Fig. 2: Pathway-level contributional diversity and species transcriptomal activity of oral microbiome. | npj Biofilms and Microbiomes

Fig. 2: Pathway-level contributional diversity and species transcriptomal activity of oral microbiome.

From: Periodontitis associates with species-specific gene expression of the oral microbiota

Fig. 2: Pathway-level contributional diversity and species transcriptomal activity of oral microbiome.
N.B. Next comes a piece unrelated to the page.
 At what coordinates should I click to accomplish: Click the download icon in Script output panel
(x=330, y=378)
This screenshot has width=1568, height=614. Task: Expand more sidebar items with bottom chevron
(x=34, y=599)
a Overall contributional species richness represented in metagenomic (DNA) and metatranscriptomic (RNA) pathway profiles determined across all paired samples. Only pathways expressed (RNA) by at least two species were plotted. b Relationship between pathway relative abundance and contributional species diversity (Shannon diversity index) in metagenomic (DNA) and metatranscriptomic (RNA). Each point represents a pathway and depicts its sample abundance as well species diversity (Shannon diversity index) potentially contributing (DNA) or actively contributing (RNA). We found that pathway abundance and contributional species diversity quite correlate in metagenomes (DNA) while some pathways clearly exhibited overexpression (RNA). Some highly expressed pathways which are not necessarily expressed by highly diverse communities. Pathway code was display for pathway with Abundance > 0.045 or shannons_div < 0.03. c Differences in per-pathway metagenomic (DNA) versus metatranscriptomic (RNA) contributions of top bacterial species as described in Fig. 1c. Each point represents the overall species transcriptional activity averaged within samples from different sites from the same Subject and across patients. Some species exhibited an overall tendency for overtranscription or undertranscription, whereas others displayed pathway-specific activity patterns. Boxplots display first quartile, median, and third quartile and whiskers represent 1.5 times the interquartile range from the first and third quartiles. d Pathway-level transcriptomal activity of species found to be differentially abundant between healthy and patients with periodontitis (see Supplementary Fig. 1A). The activity of each species is average within sample (average of pathways detected within paired metagenomes and metatranscriptomes).